PRESIDENT Donald Trump yesterday.

PRESIDENT Donald Trump yesterday.

With CHARLIE HARPER

DAWN broke cold, grey and wintry over much of the American Northeast yesterday.

But it was sunny and warm in many minds.

As the Democratic leader of the US Senate said, while unsuccessfully trying to suppress a wide mid-morning grin, “Who’d have thought it was possible?”

Chuck Schumer’s elation was echoed in many towns and cities across the US. Improbably, Democratic underdogs won both of Georgia’s hotly contested run-off election races, and now the Senate is evenly divided 50-50 between Republicans and Democrats. Vice President-elect Kamala Harris, herself a retiring senator, will preside and break ties.

The nation will be spared at least two more years of Mitch McConnell’s dour and obdurate obstructionism.

As the US Senate and House of Representatives gathered for a ceremonial endorsement of the November 3 election results yesterday, they all knew the Dems would control Congress and the White House on January 20.

And incidentally, the Democrats’ remarkably poor overall performance in the general election was largely mitigated by the unexpected Georgia results.

There were remarkable sound bites all over TV and the newspapers throughout the day. Probably the most trenchant and most memorable comments were delivered by the avowedly outspoken and Republican partisan Gabe Sterling in a memorable morning press conference.

Sterling, the voting systems management administrator in the office of the Georgia Secretary of State, clearly relished his continuing moment in the glare of the bright TV lights. He pinned the blame for the GOP defeats squarely on US President Donald Trump.

After practically begging for a question seeking his assessment of responsibility for the shocking Republican losses, Sterling looked squarely into the camera and said: “Donald J Trump.”

At the same time, thousands of Trump supporters stood by in the blustery January cold on the National Mall waiting for Trump to make a promised appearance and listening to falsehoods and debunked conspiracy theories spewed by the likes of ex-New York City mayor Rudy Giuliani and other Trump enablers.

## RAW DATA
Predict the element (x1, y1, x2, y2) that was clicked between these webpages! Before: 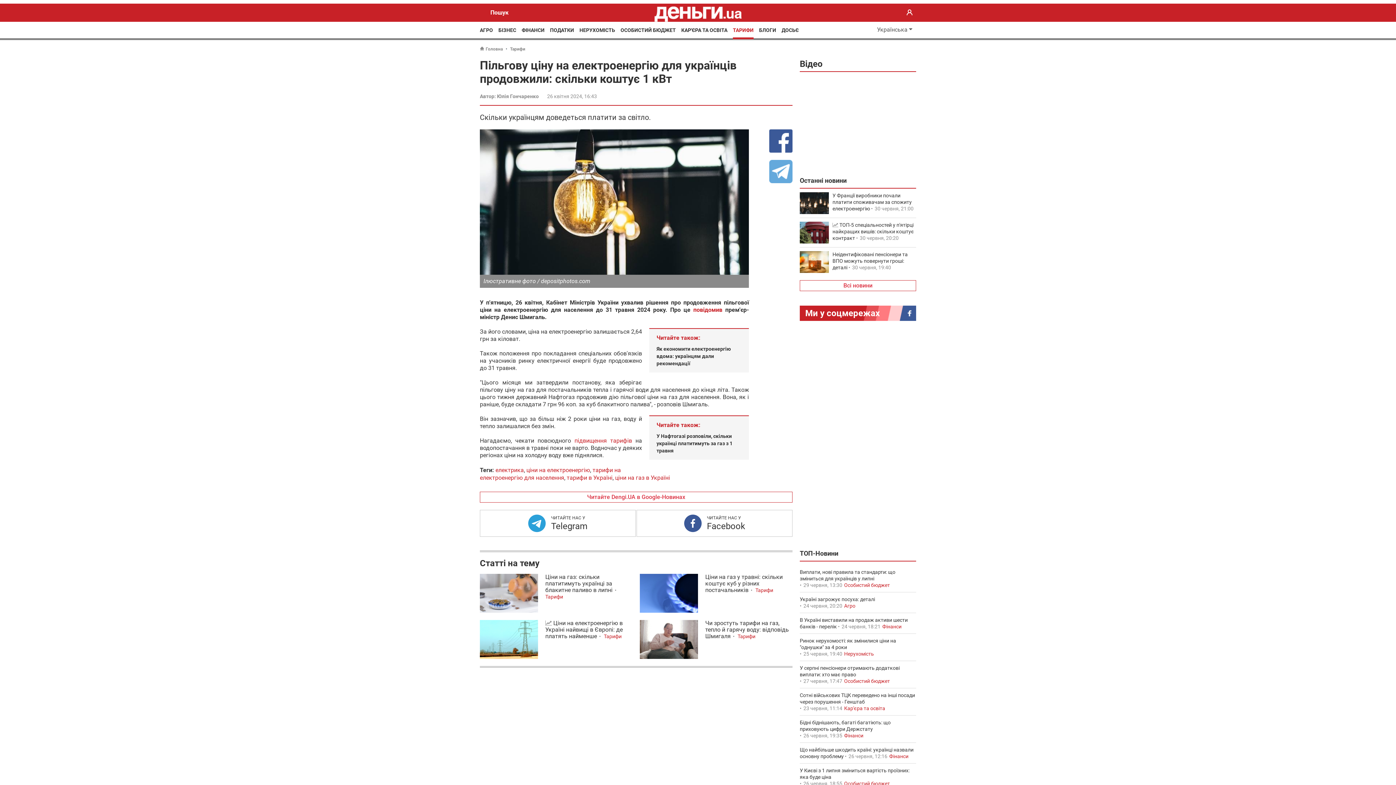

## YOUR TASK
In the article about the Georgia runoff elections, who will preside over the evenly divided Senate and break ties? Rely only on the article for this.

## SOLUTION
Vice President-elect Kamala Harris.